Avec un sixième film en tout juste trois ans, il faut bien que Dupieux se plante de temps à autres. Depuis 2022, le réalisateur enchaîne les pépites de drôlerie absurde : après Incroyable mais vrai, original et loufoque, Fumer fait tousser qui est étrangement méconnu mais probablement l'un de ses meilleurs films, puis Yannick, Daaaaaali, Le deuxième acte que j'ai tous adorés pour leurs qualités, je n'en veux pas au cinéaste de taper un peu à côté avec cet accident de parcours piano.
Ici, Quentin Dupieux place au centre de son film Adèle Exarchopoulos dans le rôle d'une Youtubeuse ultra-célèbre pour ses vidéos, dans lesquelles elle montre sa particularité : celle de ne jamais ressentir la douleur. Suivie par des fans, elle doit également gérer les conséquences d'un mystérieux accident de piano pour lequel elle risque la prison... Il n'est pas difficile de retrouver la patte Dupieux, et ce dès les premières secondes du film, car le style du réalisateur est assez unique. Rien que la musique, composée par l'auteur lui-même sous son pseudo habituel (Mr Oizo), nous plonge immédiatement dans son univers décalé, instaurant une sorte de sentiment d'imprévisibilité qui fait tout le sel de sa filmographie. L'idée de réaliser la BO du film avec un son qui fait penser à un piano désaccordé est d'une grande cohérence, et dans l'esprit du cinéma de Dupieux : dissonant.
Malheureusement, L'accident de piano souffre de quelques problèmes auxquels le realisateur ne nous avait pas spécialement habitués dernièrement. Premièrement, on oublie ici le montage délirant et volontairement désordonné de ses dernières œuvres. L'intrigue est plus linéaire et, il faut bien le dire, plus molle. Ça file droit, mais sans doute un peu trop droit pour un Dupieux, il manque ces petits éléments de folie, ces histoires dans l'histoire, même si on a droit à quelques flashbacks assez amusants sur la version adolescente du personnage principal. Du point de vue des dialogues, j'ai trouvé l'ensemble trop bavard (notamment l'interview, qui aurait pu prendre une autre forme et aurait mérité un meilleur décor). Ça manque d'inventivité et de cinéma.

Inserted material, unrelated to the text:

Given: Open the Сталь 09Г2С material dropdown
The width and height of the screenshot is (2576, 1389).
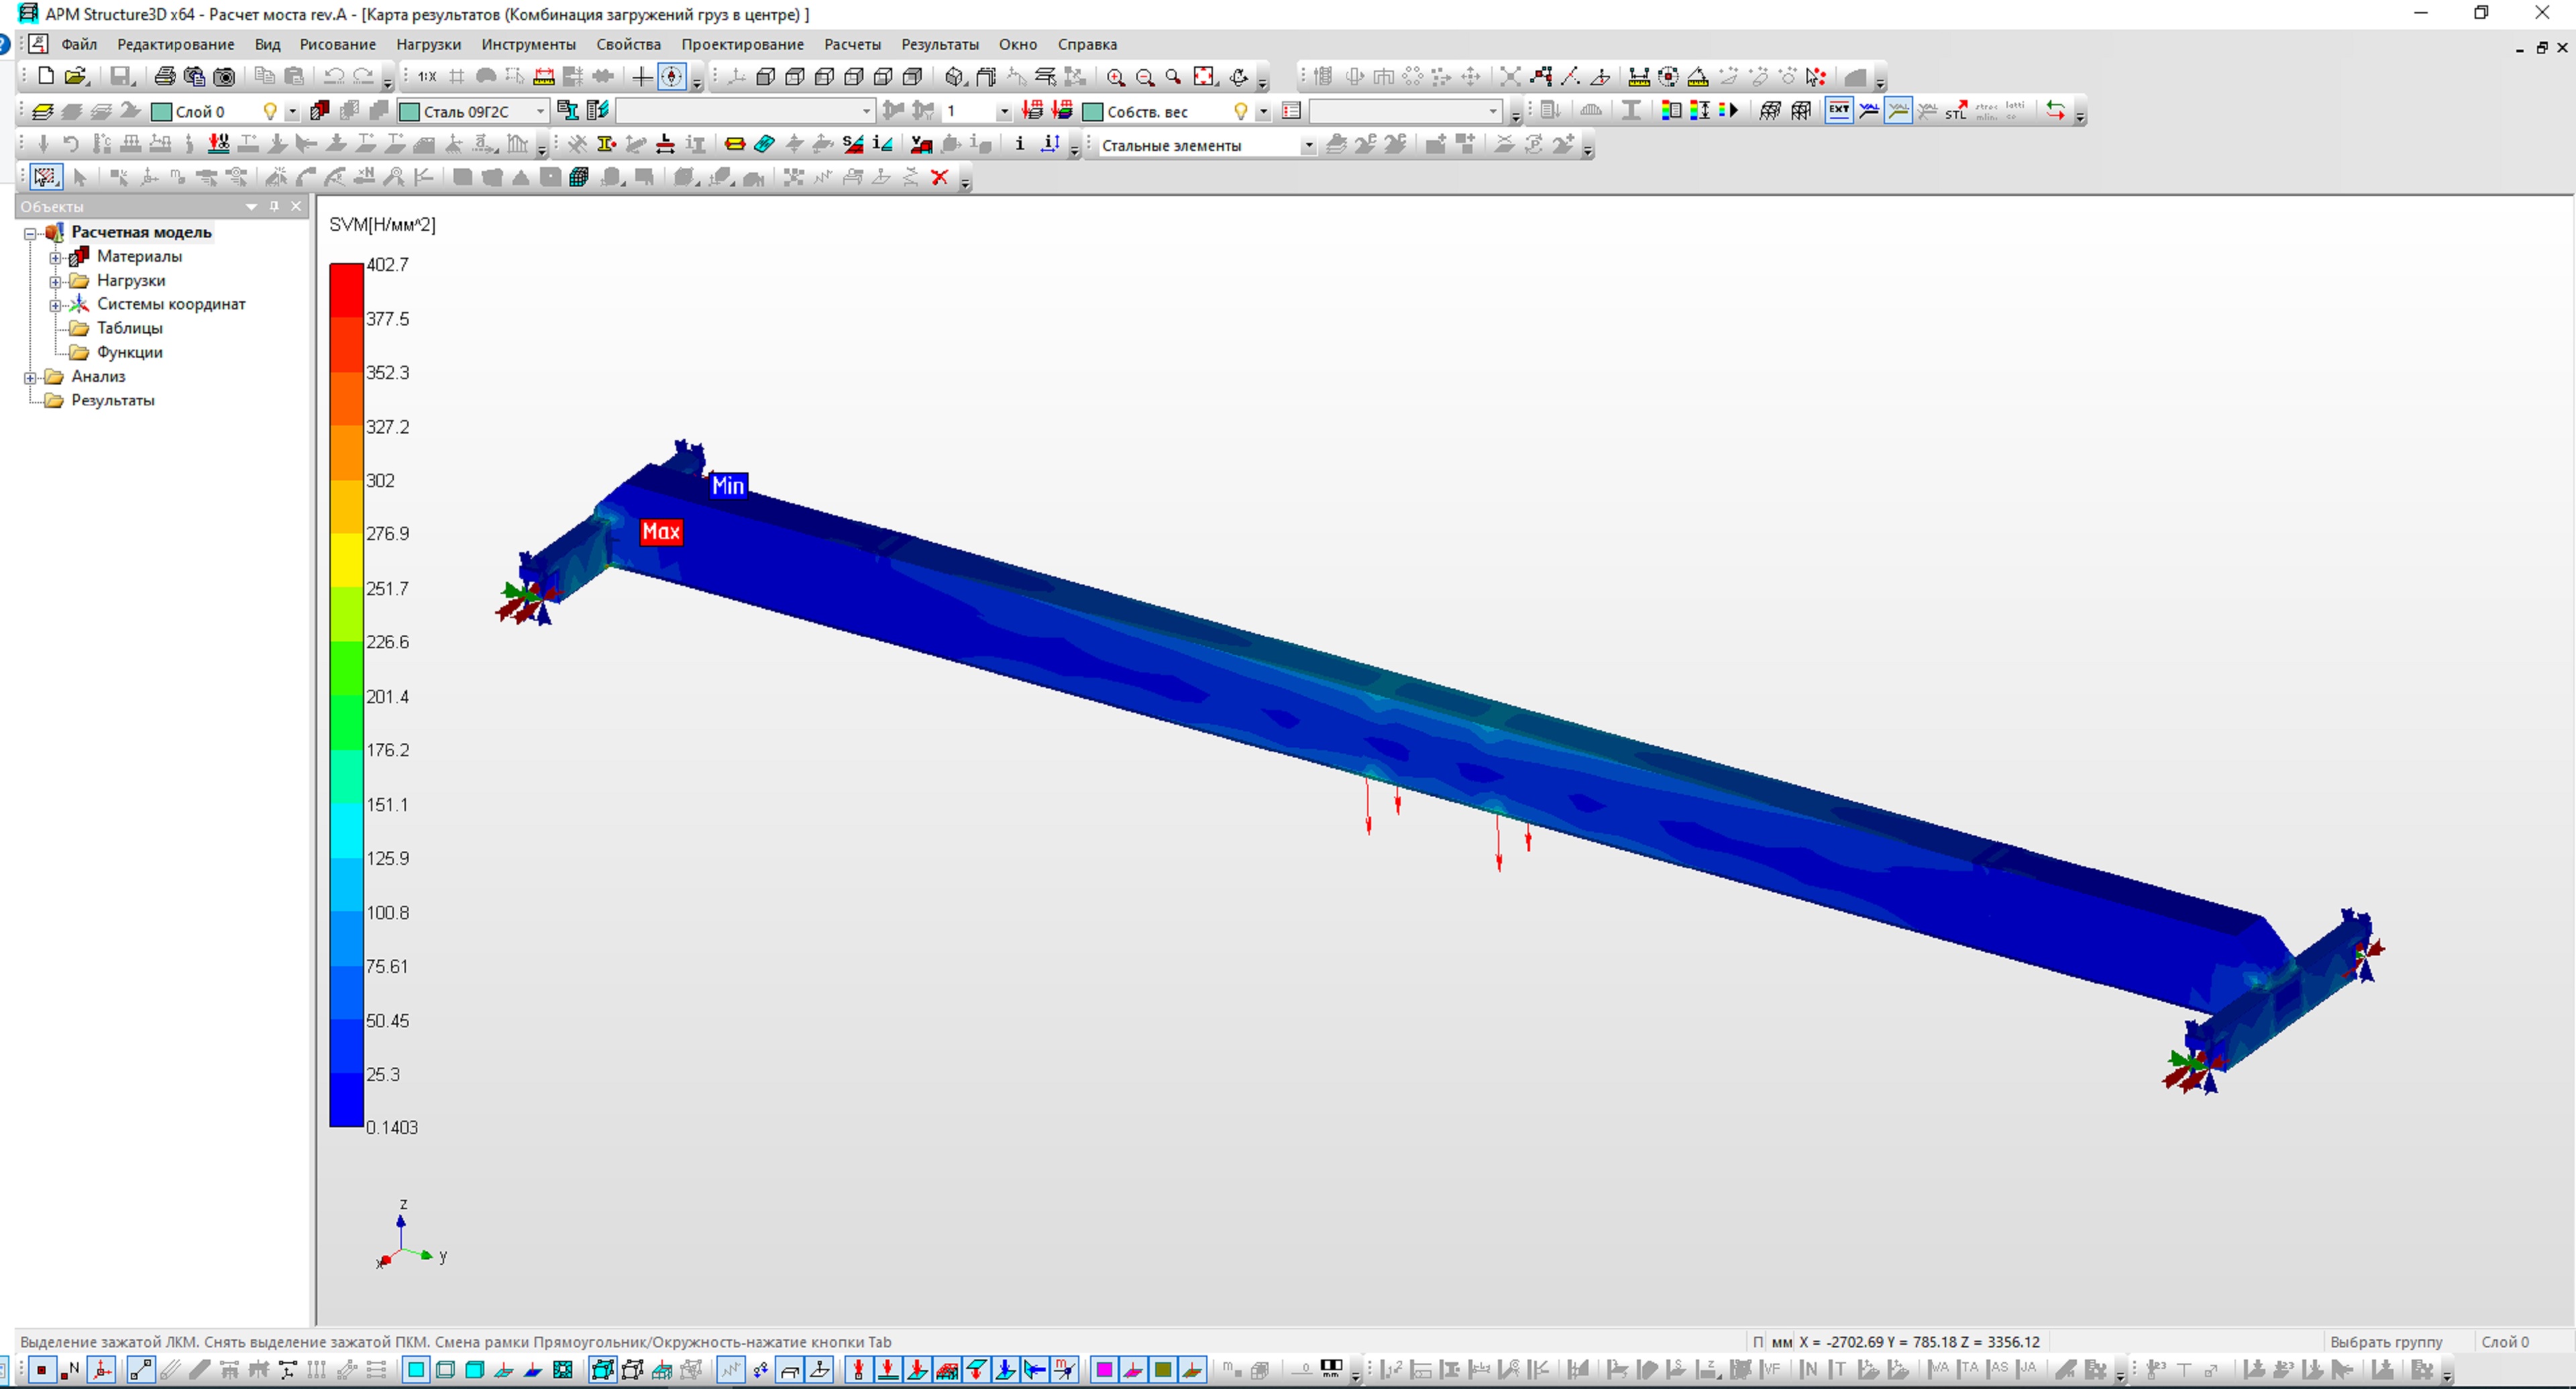Looking at the screenshot, I should tap(540, 111).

Jérôme Commandeur s'intègre très bien à l'univers du cinéaste, ce comédien est en effet un excellent choix pour coller à l'humour décalé et surréaliste de Dupieux. Le vrai problème du film, et bon sang que je l'aime pourtant, réside dans la performance d'Adèle Exarchopoulos et l'écriture de son personnage. Autant j'avais apprécié en 2020 le côté loufoque voire grotesque d'Agnès, son personnage de Mandibules, autant je trouve que le cabotinage de l'actrice ne fonctionne pas du tout ici pour Magalie. Les mimiques et tics du personnage sont purement agaçants, comme si l'actrice forçait le trait en permanence pour reproduire l'effet qu'elle avait créé dans Mandibules, sauf que ça tombe cette fois à plat. On ne croit pas en ce personnage, même en considérant qu'elle existe uniquement dans cet univers absurde, ça ne prend pas et Magalie en devient même franchement détestable. Je ne comprends absolument pas sa personnalité, et la tentative d'expliquer sa psychologie en fin de film est trop sérieuse et sans réel décalage. Petit flop pour ma part.
Concernant le scénario en lui-même, le film manque à mon goût d'originalité et de propos, là où Dupieux nous a souvent habitués à trouver du sens dans son non-sens, du cinéma dans son non-cinéma, là je n'ai rien retrouvé de tel : l'histoire avance sans cet humour subtil et inattendu qu'on aime chez le cinéaste. On ne sait pas trop où ça veut aller, ni quel sens ça veut prendre. Il y a, certes, un petit discours sur l'exposition médiatique et les dangers de la starification, m'enfin ça ne va pas beaucoup plus loin.
Bref, ce n'est clairement pas le meilleur de Dupieux, ni évidemment le meilleur d'Exarchopoulos, pourtant j'adore ces deux artistes et je frétillais d'avance à l'idée de leur nouvelle collaboration. J'ai vu le film il y a quelques heures et je pense que je l'aurai déjà un peu oublié demain. M'enfin, ce n'est pas grave, y'en aura un autre dans quelques mois.